Bir de Allah’ın zatını kavramak beşer için mümkün olmadığı için, buradaki beraberlik, kavuşma, yakınlık, Allah Teâlâ’nın kuluna olan hitabı ve sair haller, Allah’ın Zatı itibarı ile değil, sıfatları itibarı iledir. Dolayısıyla bu Seyr-i Sefer ancak O’nun sıfatlarına yakınlık elde etme arzusuna matuftur. Allah’ın zatını bu gibi şeylerden tenzih ederiz!

Devamında Üstadımız Buyurdular ki:

“Nefsi yönden seyr-i sülûk da bu şekilde yapılır. Seyr-i Sülûkünü ilk tamamlayan, miraca çıktığı için Rasulullah (sav) Hazretleridir. Allah’ü Teâlâ Hz.leri ile beraber hem bedenen, hem de kalp gözü ile görüşmüştür.”

Üstadımız Rasulullah (sav)’in de Seyr-i Sülûkünden bahsediyor. Bu, Peygamberlik mertebesi ile alakalı olan bir husus değil de Velayetle alakalı bir husustur. Zira Peygamberlerin makamı, Veliler gibi çalışmakla elde edilmez. Ancak Peygamberler Velayet mertebesi üzere çalışarak tekâmül etmek durumundadırlar. Ve onların Velayetleri daha kapsamlıdır. Veli zatların Velayette varacakları en son mertebe, Nebi zatların Velayetinin bağlanıcıdır. Nebi zatların da Velayette varacakları en son mertebe, Resul olan zatların Velayetinin başlangıcıdır. Resullerin ise Velayette varacakları en son mertebe, Rasulullah (sav) Efendimizin Velayetinin ilk başlangıcıdır. O’nun Velayetinin ise sonu ‘Makam-ı Mahmud’ dur. Allah O’na salât ve selam eylesin.

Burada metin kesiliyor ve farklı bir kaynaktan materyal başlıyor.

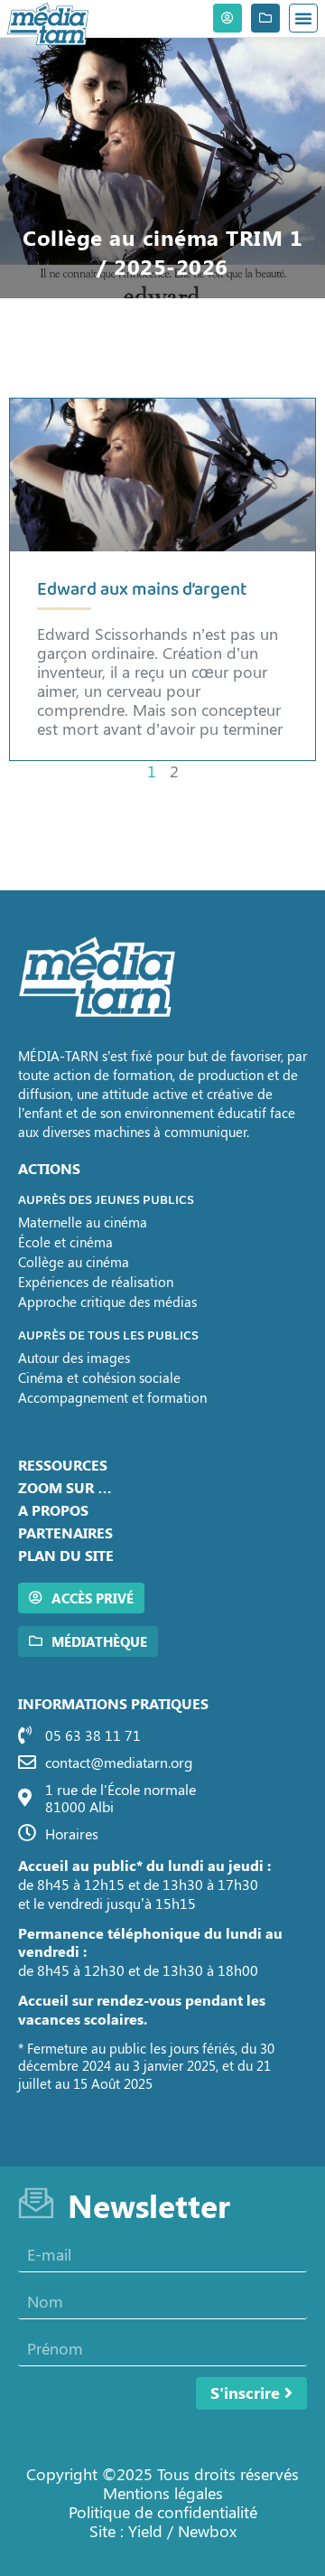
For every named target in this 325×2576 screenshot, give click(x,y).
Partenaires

Bir diğer mesele de Velayette Seyr-i Sülûkün tamamlanmasından sonra, kemal devresi tamamlanmış denilemez. Seyr-i Sülûkün tamamlanması, bir sonraki kemal mertebesine atılan bir adımdan ibarettir. Nasıl ki her şeyin bir başlangıcı, orta mertebesi ve zirvesi söz konusu ise, bu da öyledir. Ancak kastımız Rasulullah (sav)’in kemalini tavsif etmek değil. Rasulullah (sav) Efendimizin Miraç mucizeleri ile bir anlamda Seyr-i Sülûk yapmış olması, Ehl-i Tarik katında bu kapının gelecek nesillere açılmasına bir zemindir. Zira O’nun miracı ile Ümmeti içerisinde o kemal mertebelere ulaşacak kimselere bir yol açılmış olmaktadır. Çünkü Hak Teâlâ Nurunu mutlaka tamamlayacaktır! Belki başka hikmetler de zikredilebilir.

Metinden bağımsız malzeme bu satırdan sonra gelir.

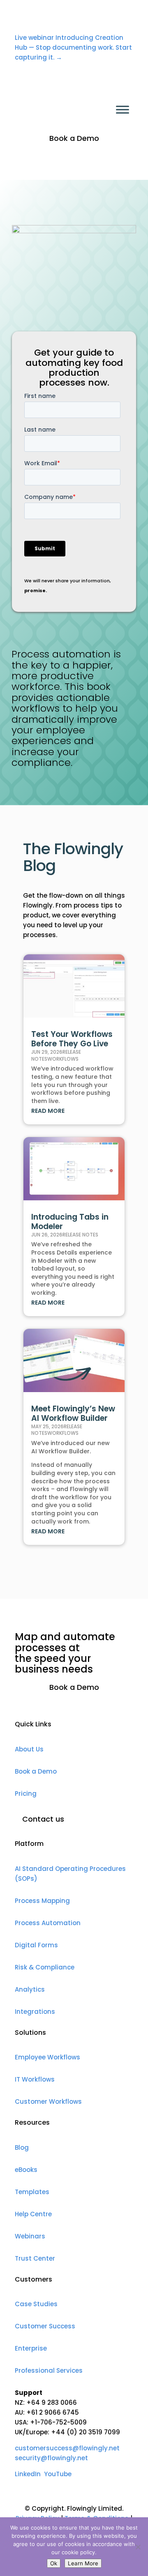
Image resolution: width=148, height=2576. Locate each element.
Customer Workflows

Bir diğer mesele de Rasulullah (sav)’in Miracı esnasında Hak Teâlâ ile görüşmesidir. Bu meselede âlimlerin ihtilafı açıktır. Ancak, Üstadımız Ehl-i Sünnetin görüşlerini tasdik etmektedir. Miraç birkaç defa vuku bulmuş, ancak cesetle ruh bütünlüğü içerisinde bir kere vaki olmuş, Hak Teâlâ ile karşılıklı görüşmeleri bunda olmuştur. Ehl-i Sünnet bilginleri derler ki: Eğer Allah Resulü (sav) bunları rüyada veya ruhen yaşadım, deseydi, Müşriklerin itirazına ve bir kısım gafil Müslümanların da dinden dönmelerine gerek kalmazdı. Çünkü bu gibi şeylerin rüyada ve ruhen yaşanmasında bir engel yoktur. Şu hâlde Allah Teâlâ’nın, Resulü ile keyfiyetini bizim bilemeyeceğimiz ölçüde görüşüp konuşması Haktır! Hem bu haberler sahih haberlerle de sabittir. Bundan başka Rasulullah (sav)’in ruhani olarak ve rüyada nice kereler miracı vuku bulmuştur. Sahih hadisler bunu teyit etmektedir. Bundan sonra Miraçtaki hadiselerden bahsetmek üzere buyurdu ki:

Peygamber Efendimiz (sav):

Ya Rabbi benim ümmetimin hali ne olacak?” dediği zaman, Cenab-ı Zülcelâl Hazretleri:

“Ya Habibim Ahmed, Resulüm Muhammed! Senin ümmetinin Seyr-i Sülûkü ve Miracı, kılmış olduğu beş vakit namazdır” buyurmuştur.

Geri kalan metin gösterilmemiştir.